“Obama’s economic policies are working effectively.” That was the motion that Intelligence Squared US put to its New York audience Monday night for a vote. One three-man team defended the president’s policies; another denounced them. Though the “anti” team ultimately lost the vote, it made the more compelling argument: the president’s economic-recovery policies are costly efforts to maintain a failed status quo, and the administration’s blueprint for financial-regulatory reform will only fund the same failed policies until that status quo collapses again.

The pro-Obama side did have a superficial appeal, making the point that we’re not in total financial meltdown any longer. But even if you think that extraordinary government action was the key here, it was President Bush who began to halt the meltdown by putting government guarantees behind the financial industry. President Obama has shown no financial-policy change from his predecessor; he’s retained the people who devised the Bush bailouts, including Federal Reserve Chairman Ben Bernanke and Tim Geithner, who’s now the treasury secretary.

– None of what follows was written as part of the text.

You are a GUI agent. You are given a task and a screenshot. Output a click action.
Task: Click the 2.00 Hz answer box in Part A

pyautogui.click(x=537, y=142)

Obama’s defenders also commended the president’s various efforts to restore the economy to the way it was three years ago, while cautioning any impatient observers that any such efforts would take time. Economist Mark Zandi, from Moody’s Economy.com, praised the “amazing totality of the policy response” from the administration, specifically mentioning the new $8,000 tax credit for first-time homebuyers as well as Cash for Clunkers, which offered a smaller credit to people buying cars. Lawrence Mishel of the Economic Policy Institute praised the stimulus, especially its “influx of money to state governments. . . . When you give them the money, they don’t cut the programs.”

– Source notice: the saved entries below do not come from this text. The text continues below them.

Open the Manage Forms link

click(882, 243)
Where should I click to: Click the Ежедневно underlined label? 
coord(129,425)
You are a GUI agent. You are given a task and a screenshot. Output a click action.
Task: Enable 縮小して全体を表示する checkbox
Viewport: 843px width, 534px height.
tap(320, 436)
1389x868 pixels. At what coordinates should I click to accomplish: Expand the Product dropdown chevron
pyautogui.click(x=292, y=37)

But former New York governor Eliot Spitzer, on the anti-side, summarized the Obama administration’s approach—from the bank bailouts to the stimulus bill—more bluntly: “The easy decision . . . is to spend a lot of money.” And the question is, what are taxpayers getting in return for all that money—a finite amount of borrowed money? A futile attempt to recreate the past, what Spitzer derisively called “continuity you can believe in.” Allan Meltzer, a conservative Carnegie Mellon economics professor and onetime adviser to Presidents Kennedy and Reagan, teamed up surprisingly well with Spitzer. “We have to use our resources more wisely,” he said, so that we can repay our foreign debt. To help the private sector increase exports so that the nation could start earning more money than it was spending, “the right program” would have been “an investment program, not a consumption program, not a bailout program,” Meltzer added. “That was a mistake.”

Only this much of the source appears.